# Input data start

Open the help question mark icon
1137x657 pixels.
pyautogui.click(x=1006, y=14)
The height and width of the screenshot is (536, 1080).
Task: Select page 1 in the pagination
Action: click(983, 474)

# Input data end

What you have to do
Convert the listing above into a JSON list of strings with one string per line, leaving out any blank lines.

Answer
[
  "Open the help question mark icon",
  "1137x657 pixels.",
  "pyautogui.click(x=1006, y=14)",
  "The height and width of the screenshot is (536, 1080).",
  "Task: Select page 1 in the pagination",
  "Action: click(983, 474)"
]